My parents tried to play neutral between the two grandmothers, and thus I ended up spending elementary school afternoons split between the two.
Evenings with my paternal grandmother consisted of the click-click-click-whoosh of the stove and the clanging of pots and pans, the aroma of tomato sauce, the heavy steam that stuck to my skin — closing in until nothing was left in the world but her tired house. When I refused to eat tomato sauce, my grandmother would make a separate dinner for me: Tiny star-shaped pastina in chicken broth. My own mushy night sky in a bowl.
My halmeoni lived with my family at our home. Just as during afternoons with grandma, halmeoni afternoons brought the same click-click-click-whoosh of the stove. The stove turning on often released all the tension in the room — lingering tension from the day, from our relationship. I would feel vaguely unsettled as the headlights of passing cars flashed long, distorted shadows on our kitchen walls. Here, it felt like we should be the only ones who existed.
But the food halmeoni cooked tasted nothing like grandma’s. It was pure sensory overload, and I loved its ability to make my eyes water, tongue burn, snot run down my nose. The dish that did this best of all was Korean instant ramen — the food I wrote on my kindergarten web diagram.
The day I brought my web diagram project home from school, I spent the afternoon with my paternal grandmother. I pulled her side table next to the couch I was sitting on, slid her ChapStick and rosary out of the way, and opened my folder to do homework. When she looked down and saw “lamyun,” the Korean pronunciation of ramen, written on my project, her face remained stoic.
“Why you no write pastina?” she asked, her broken English a sharp edge.
Neither of my grandmothers ever mastered a language other than their own. They certainly would never speak each other’s. But at some point, they developed their own shared language: the bright colors and sounds of slot machines. These gambles were a promises of instant wealth, an equal chance for all—sort of like the American dream, but better, because all they had to give up was a handful of quarters.
This became our yearly summer tradition: my parents, my grandmothers, my brother, and I loaded into our minivan to make the trip to my favorite place: Atlantic City.
My grandmothers would creep quietly back into our hotel room hours after my brother and I had fallen asleep.
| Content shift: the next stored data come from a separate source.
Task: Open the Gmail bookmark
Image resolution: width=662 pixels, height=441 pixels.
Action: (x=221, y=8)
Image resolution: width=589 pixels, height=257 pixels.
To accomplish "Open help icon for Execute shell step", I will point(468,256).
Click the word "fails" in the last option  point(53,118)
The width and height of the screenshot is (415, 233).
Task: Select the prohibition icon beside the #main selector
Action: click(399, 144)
I didn’t understand how they could spend hours and hours together without ever speaking, communicating only through laughs and gestures and eye contact.
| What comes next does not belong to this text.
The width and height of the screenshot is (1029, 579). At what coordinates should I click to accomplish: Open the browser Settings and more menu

When my paternal grandmother died, I saw the rawest form of grief I’ve ever seen in my halmeoni — no words, just sobs so visceral I thought she would run out of water for her tears.
Eventually, the hospital bed vanished from grandma’s living room, the stove in the kitchen went cold, and the collection of memories on the wall began to thin. As we took them down one by one, rewinding the memory reel, I noticed the kindergarten web diagram again. I remembered my mother’s laughs when she saw it (that a five-year-old listed Atlantic City and instant ramen as her favorite things). I remembered my childhood despair that I couldn’t fit everything I wanted. I remembered my grandmother’s anger that she and her pastina weren’t represented.
But upon closer examination, I realized I had missed an addendum. Next to the neatly typed “lamyun” in the “favorite food” bubble, I had scrawled in pencil, with big, clumsy, earnest letters, “And Pastina.” The project I had seen as a battleground was actually the space my two grandmothers’ stories came together. I wonder if they came to think of my brother and me the same way.